MULTI-HOUR ENERGY STORAGE: THE THERMAL ENERGY STORAGE OPTION

摘要

Energy Storage (ES) is increasingly recognized as a critically beneficial element, both for the overall electric energy grid and for individual microgrids. The value of ES grows further, as more intermittent renewable power technologies (wind and solar) are deployed. Various ES technologies can be considered, including Pumped Hydroelectric ES, Compressed Air ES, Mechanical Flywheel ES, and Electro-chemical Battery ES. The technical and economic characteristics of these technologies are presented and compared, specifically as they apply to multi-hour (rather than short duration) storage situations. Batteries, in particular, are gaining a lot of attention and increased use. However, another technology - large cool Thermal Energy Storage (TES) - often provides superior performance and economics.
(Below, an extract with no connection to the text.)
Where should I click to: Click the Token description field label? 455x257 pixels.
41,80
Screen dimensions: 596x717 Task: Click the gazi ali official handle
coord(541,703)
The characteristics of large Chilled Water (CHW) TES are reviewed and compared with those of batteries, including: 1. Status and maturity of the technology development 2. Difficulty or ease of siting and permitting 3. Project lead time 4. Round-trip energy efficiency 5. Life expectancy Actual examples of specific real-world TES installations are reviewed, including applications in various industries, e.g. aeronautical, automotive, Pharmaceuticals, printing, insurance data processing, computing facilities, and corporate R&D. Among the many industrial users are household names such as: 3M, Abbott Laboratories, ARCO, BMW. Boeing, Calpine, Chrysler, Dominion Energy, DuPont, ExxonMobil, Ford, GM, Halliburton, Honeywell, Hewlett Packard, IBM, Lockheed Martin, McDonnell Douglas, Mercedes Benz, Motorola, Northrup-Grumman, Pratt & Whitney, Raytheon, Shell, State Farm, Texaco, Texas Instruments, Toyota, UPS, and Westinghouse - many of whom have multiple installations. CHW TES is often employed, not only for daily peak electric demand management, but also for one or more secondary benefits, e.g.: 1. added resiliency via emergency back-up cooling, 2. improved load factor and economics for on-site Combined Heat & Power, 3. improved performance and economics of on-site gas turbines via Turbine Inlet Cooling, 4. reduced risk (and often reduced insurance premiums) via dual-use as a fire protection reservoir, and perhaps most notably, 5. additional installed cooling capacity at unit capital costs ($/ton) below those of conventional chiller plants.